Русский художественный гений не угасал и не переставал творить за эти годы предреволюционной и революционной смуты. С нами вместе, и здесь, в зарубежьи, и там, в подъяремьи, – он продолжал жить, страдать и творить на всех путях и языках искусства. Но слышим ли мы его? Узнаем ли мы его? Научились ли мы отличать художественное от гнилостного, великое от пошлого, целительное от погибельного, мудрость от соблазна? Или нам нужны еще очистительные испытания и страдания?
Умудримся же и научимся! России нужен дух чистый и сильный, огненный и зоркий. Пушкиным определяется он в нашем великом искусстве; и его заветами Россия будет строиться и дальше.

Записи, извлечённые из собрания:
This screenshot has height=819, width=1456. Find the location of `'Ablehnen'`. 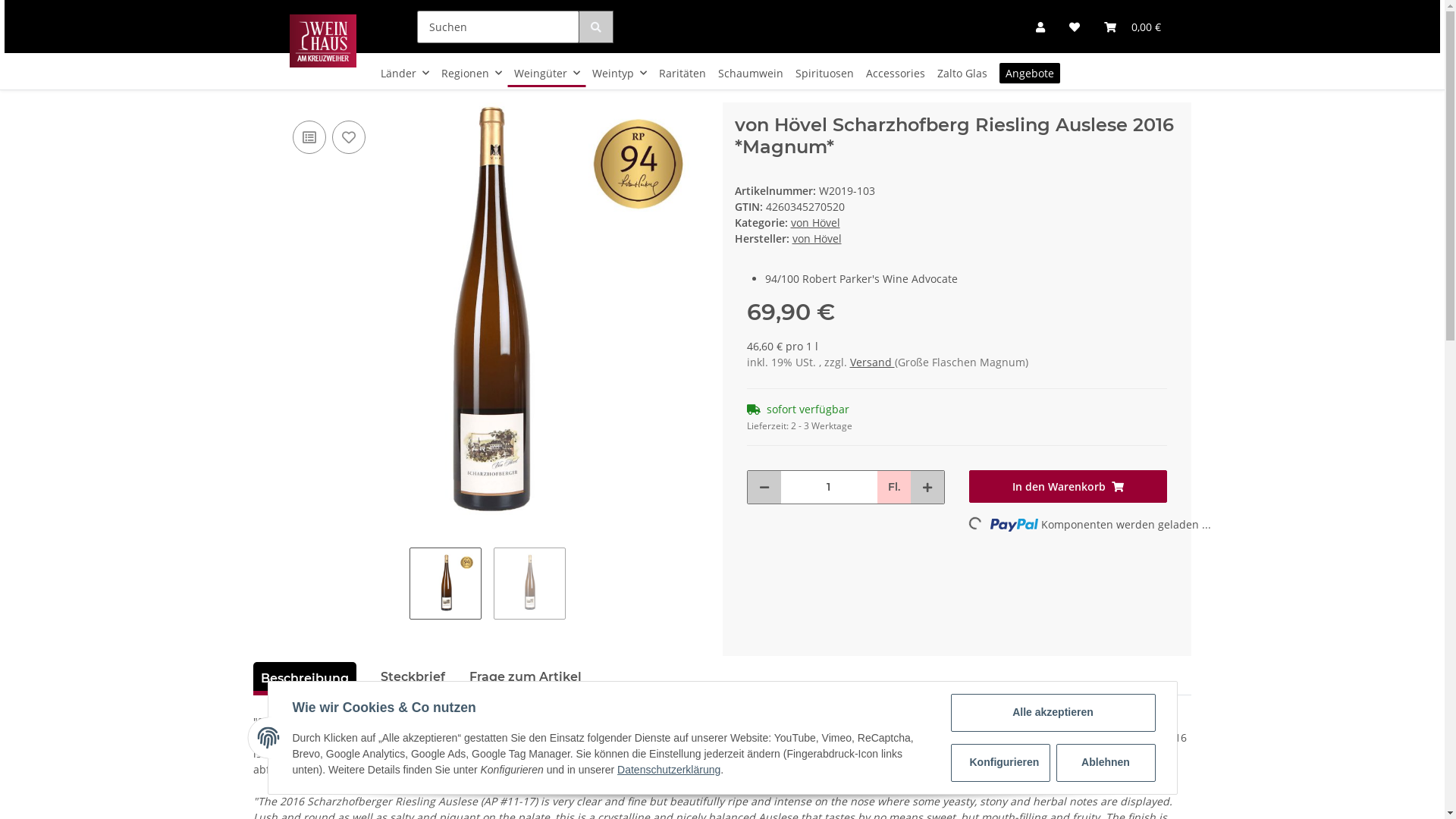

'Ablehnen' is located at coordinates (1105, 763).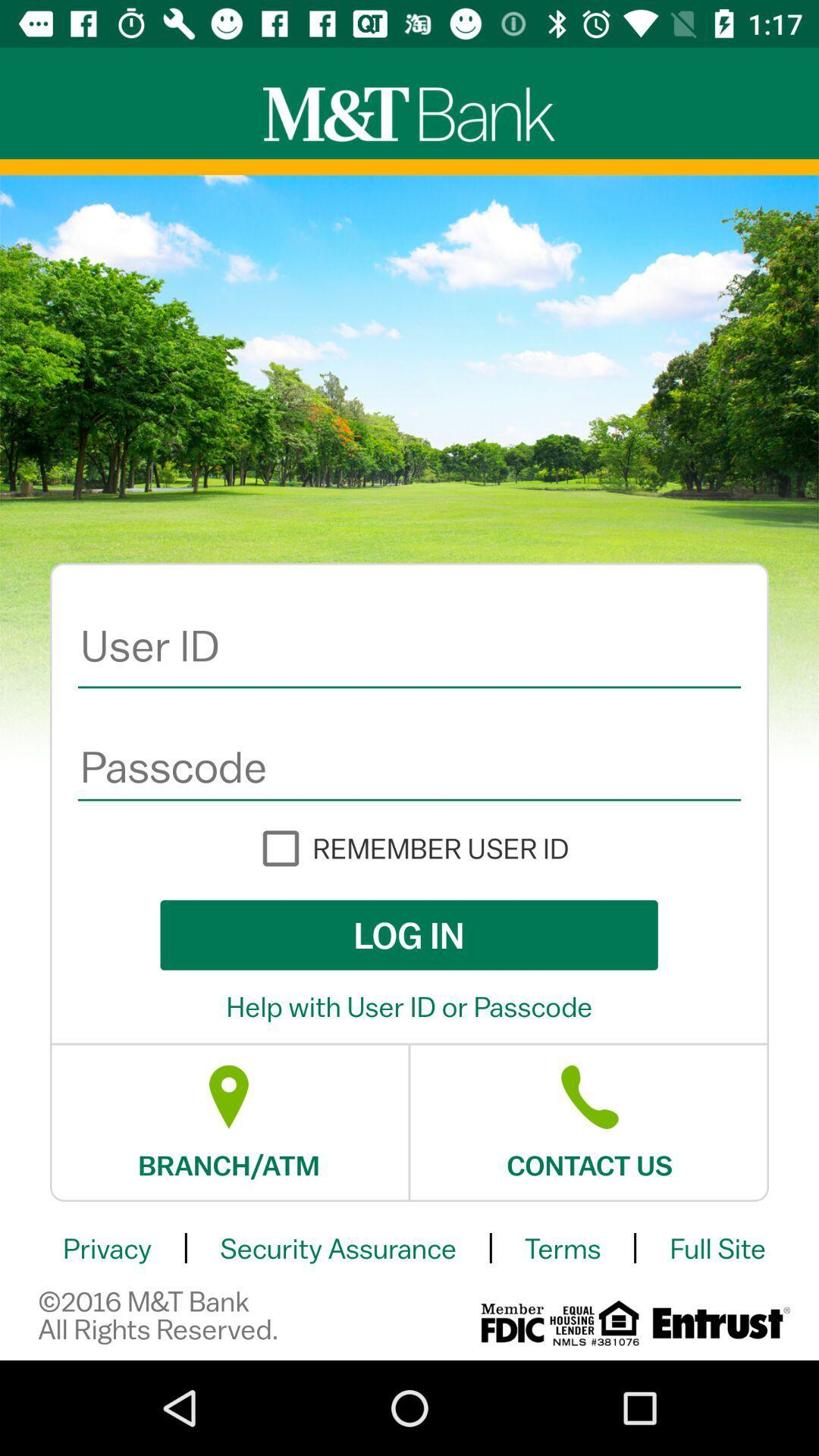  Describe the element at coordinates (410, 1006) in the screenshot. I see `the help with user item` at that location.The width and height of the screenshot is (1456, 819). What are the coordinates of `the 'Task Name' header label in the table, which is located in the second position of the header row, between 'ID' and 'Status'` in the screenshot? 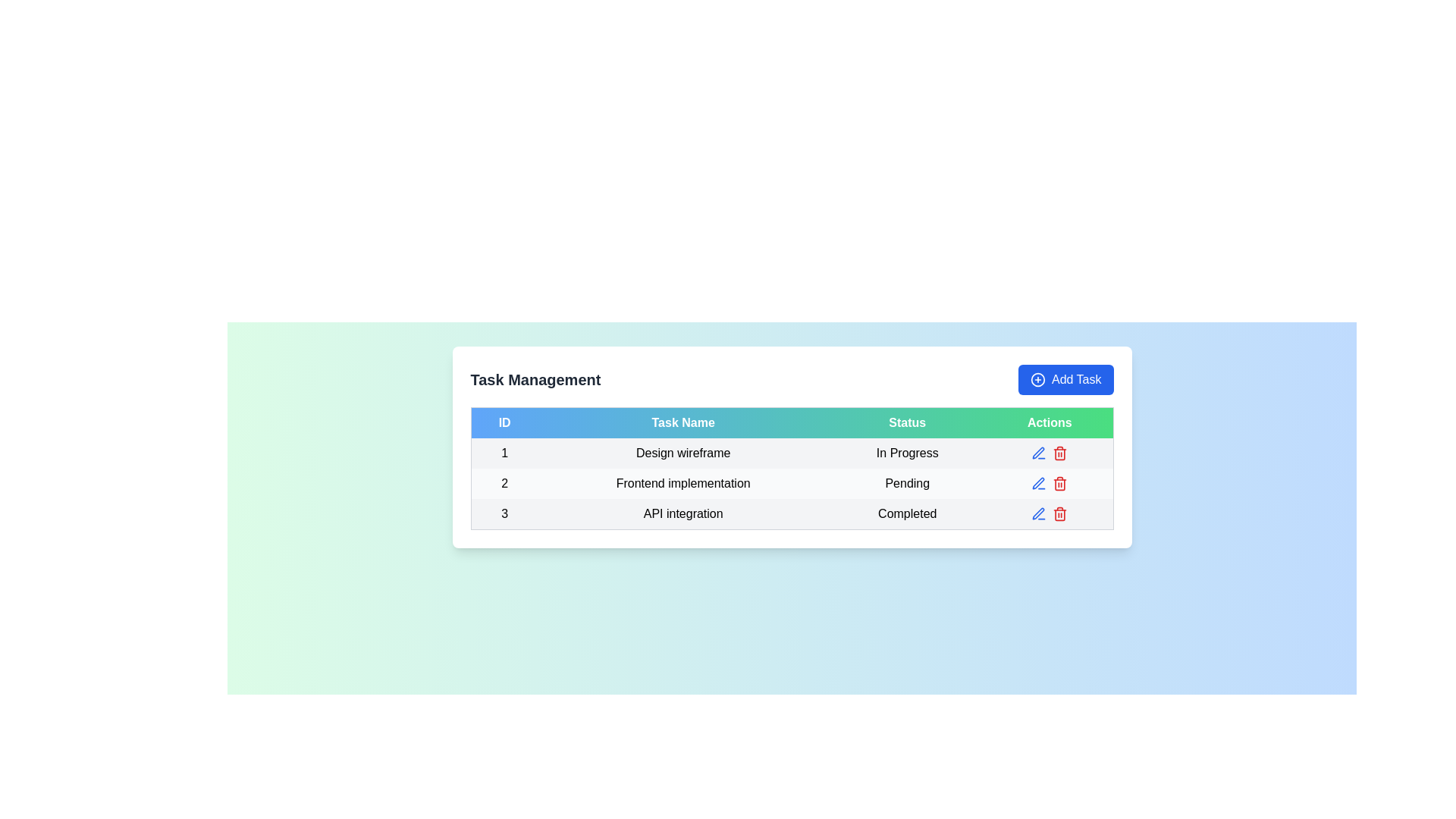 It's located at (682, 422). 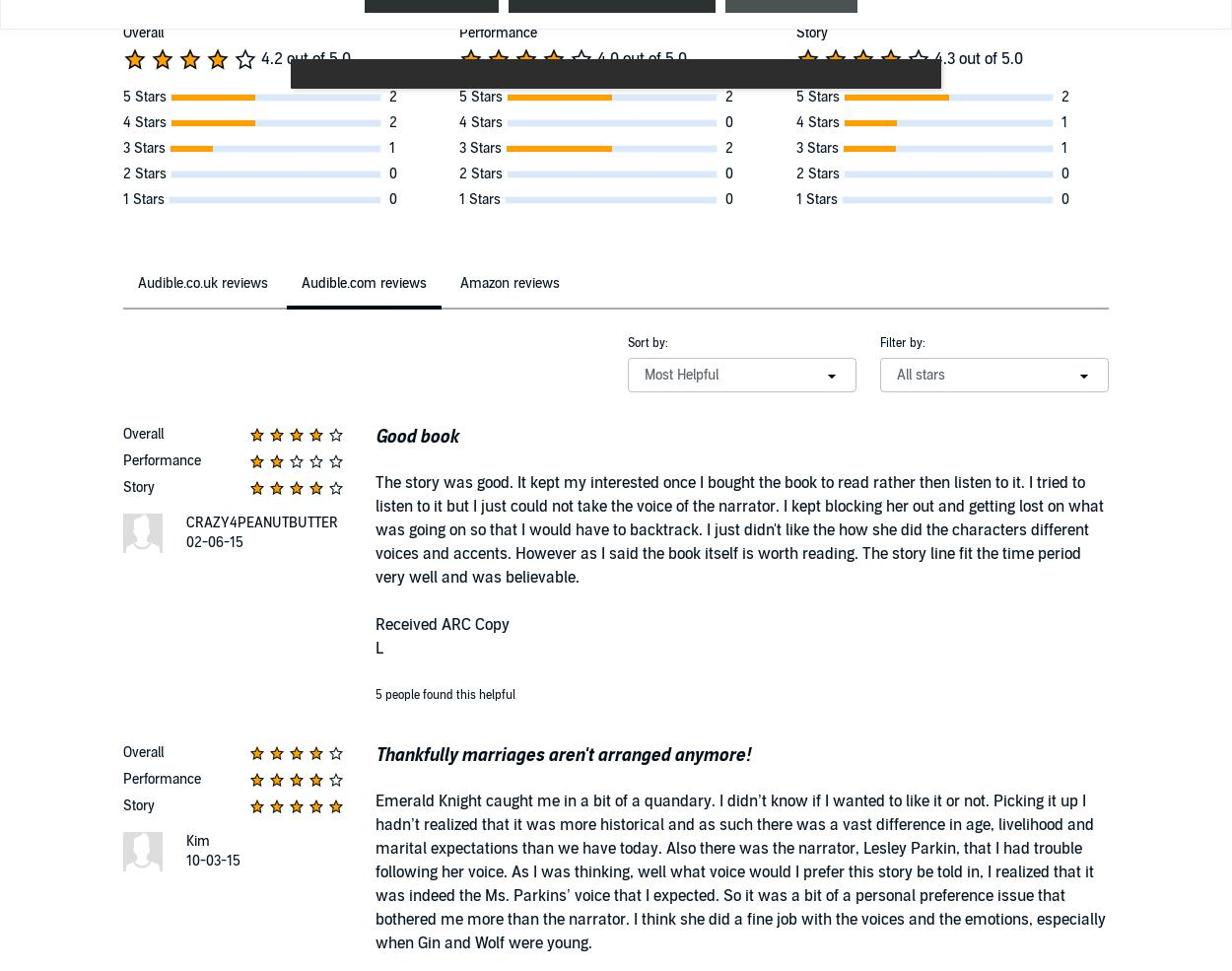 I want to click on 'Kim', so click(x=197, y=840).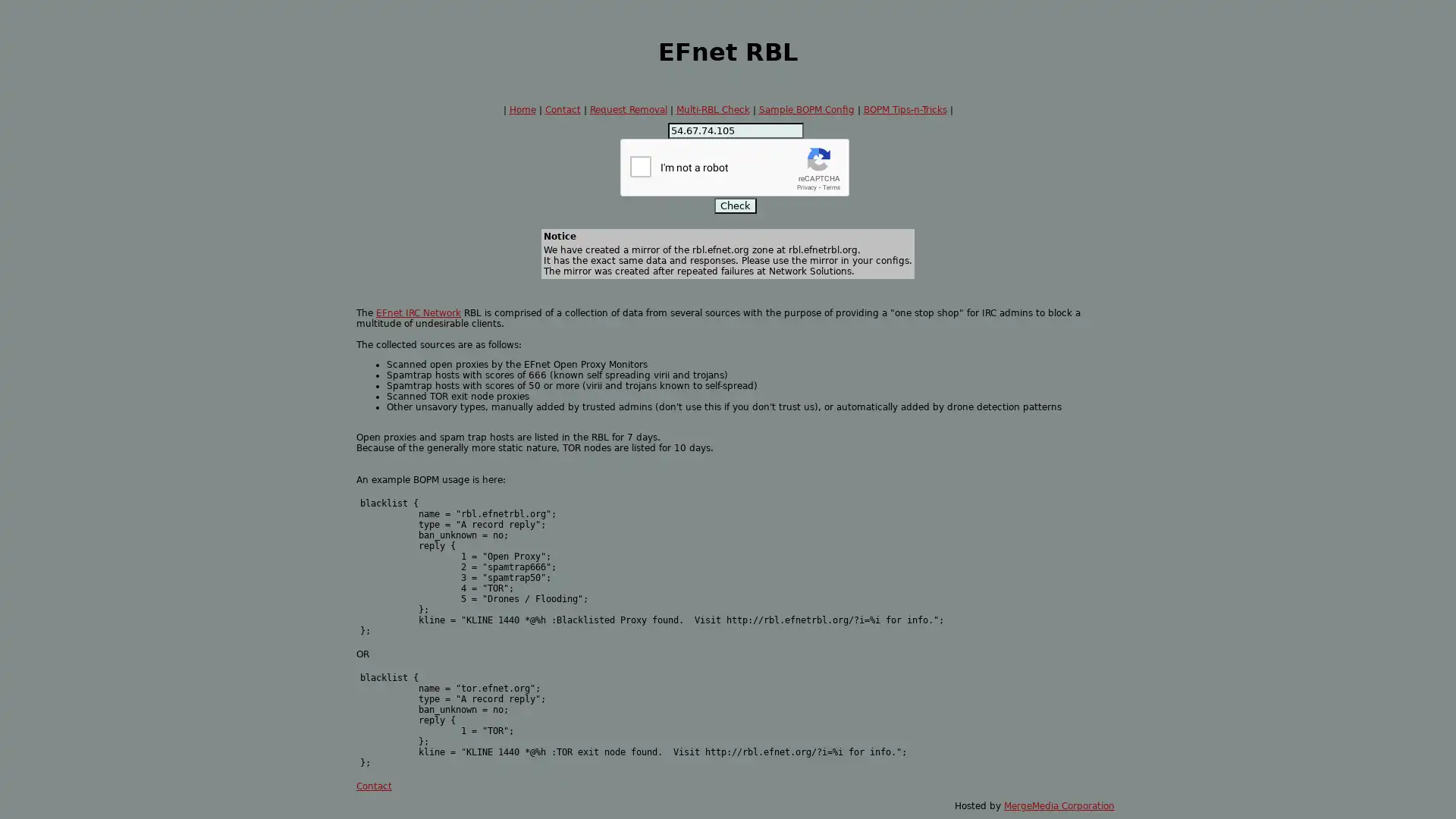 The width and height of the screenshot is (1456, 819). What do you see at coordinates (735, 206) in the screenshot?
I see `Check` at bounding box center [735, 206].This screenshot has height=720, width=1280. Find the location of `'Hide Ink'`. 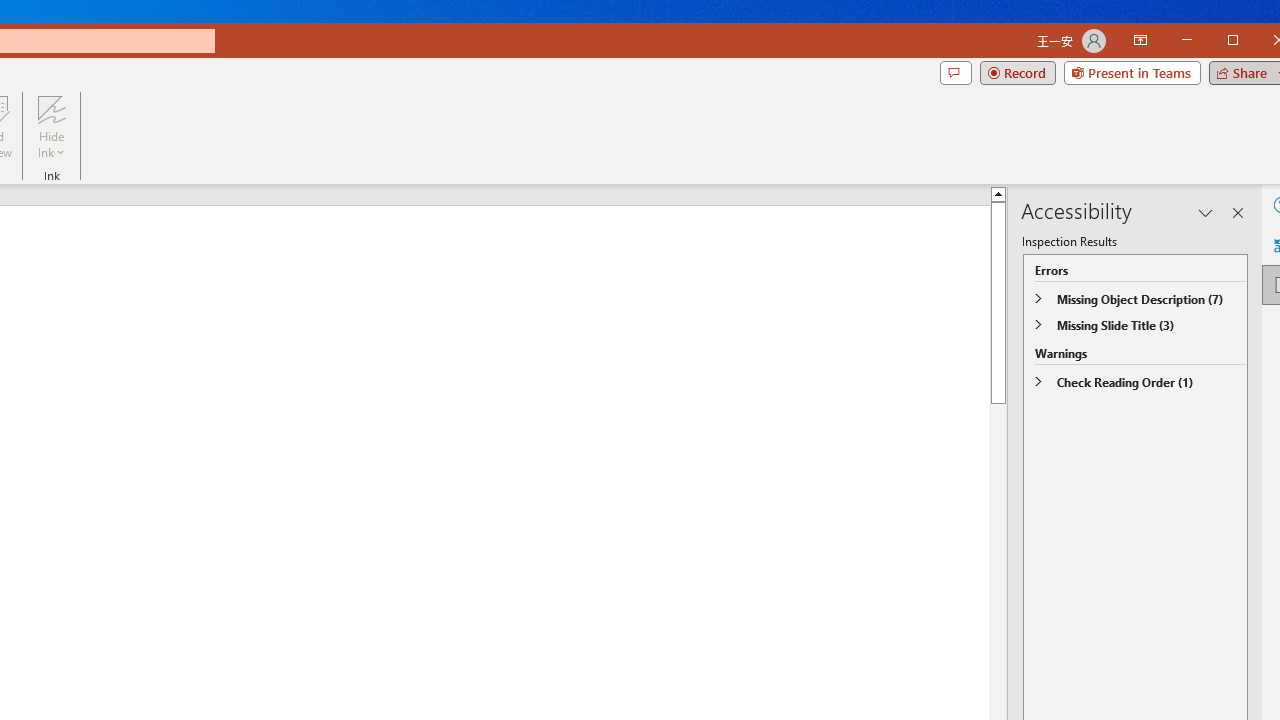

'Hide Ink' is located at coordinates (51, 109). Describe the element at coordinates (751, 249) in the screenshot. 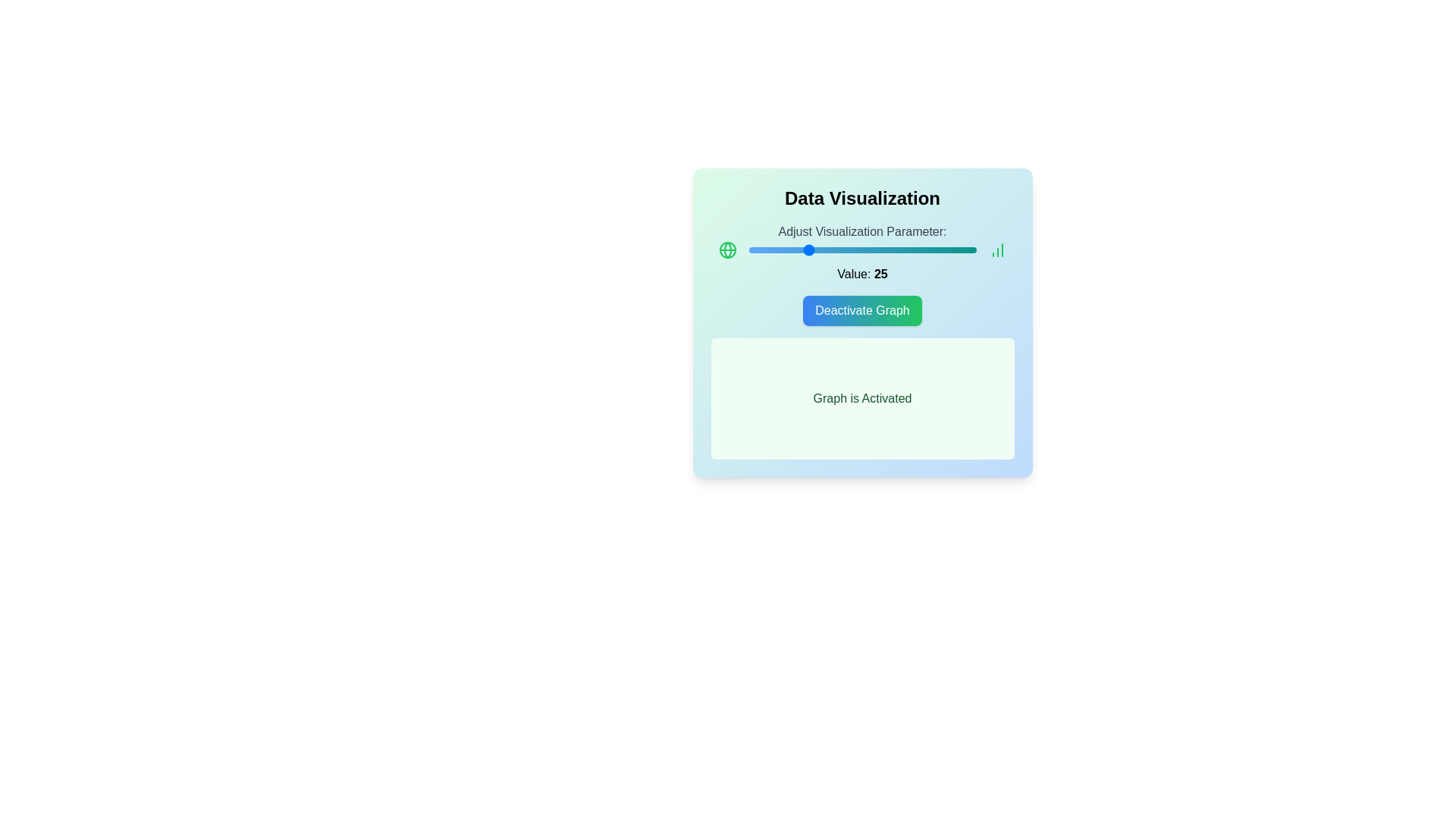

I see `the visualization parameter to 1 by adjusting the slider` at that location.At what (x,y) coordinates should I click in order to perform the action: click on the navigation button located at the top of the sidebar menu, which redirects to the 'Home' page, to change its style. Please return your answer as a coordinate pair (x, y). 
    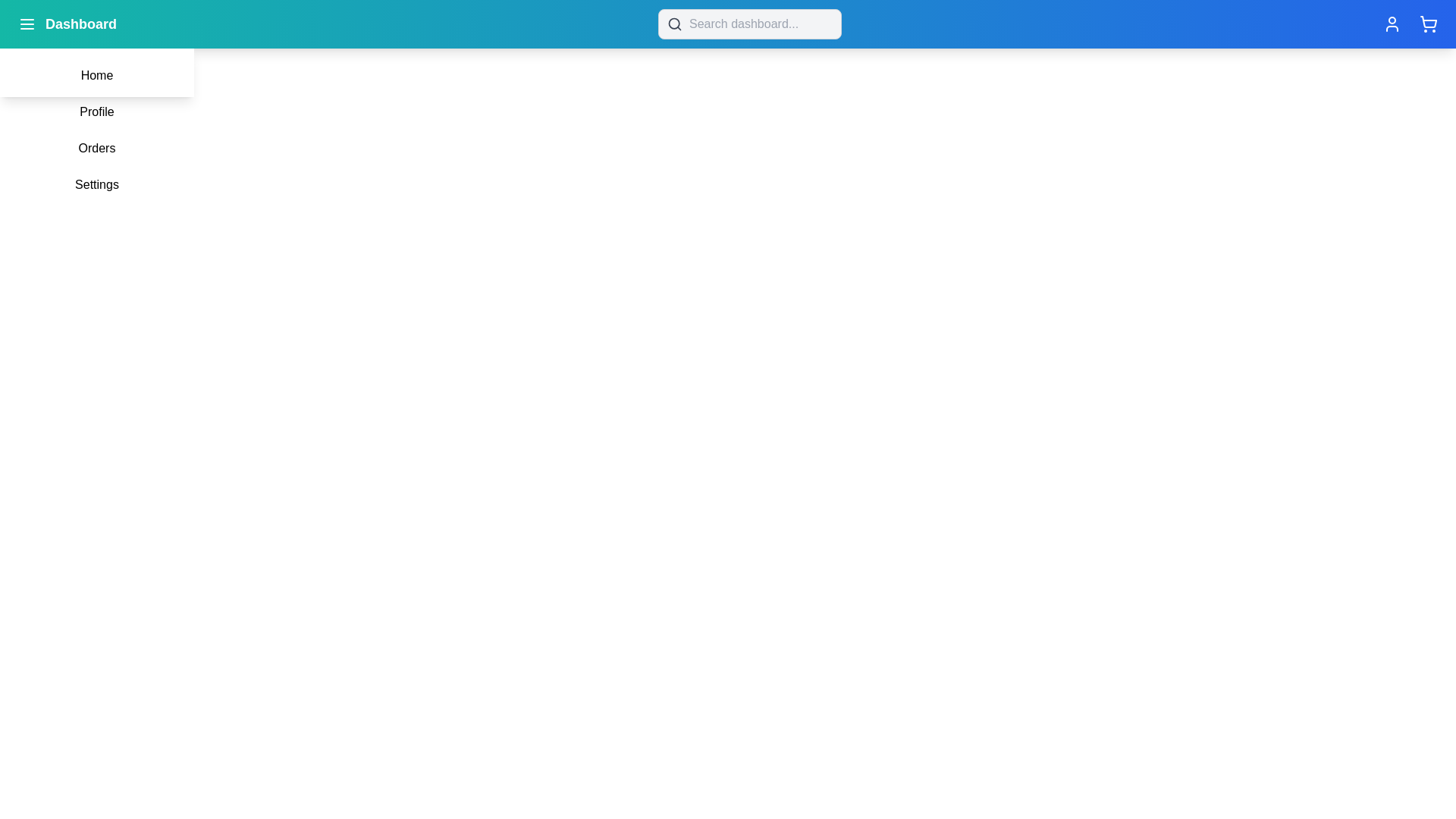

# Задание
Перепишите часть текста о русском художественном гении — всё начиная со слов «Русский художественный гений» и вплоть до слов «испытания и страдания?», — заменив «гений» на «талант».

# Решение
Русский художественный талант не угасал и не переставал творить за эти годы предреволюционной и революционной смуты. С нами вместе, и здесь, в зарубежьи, и там, в подъяремьи, – он продолжал жить, страдать и творить на всех путях и языках искусства. Но слышим ли мы его? Узнаем ли мы его? Научились ли мы отличать художественное от гнилостного, великое от пошлого, целительное от погибельного, мудрость от соблазна? Или нам нужны еще очистительные испытания и страдания?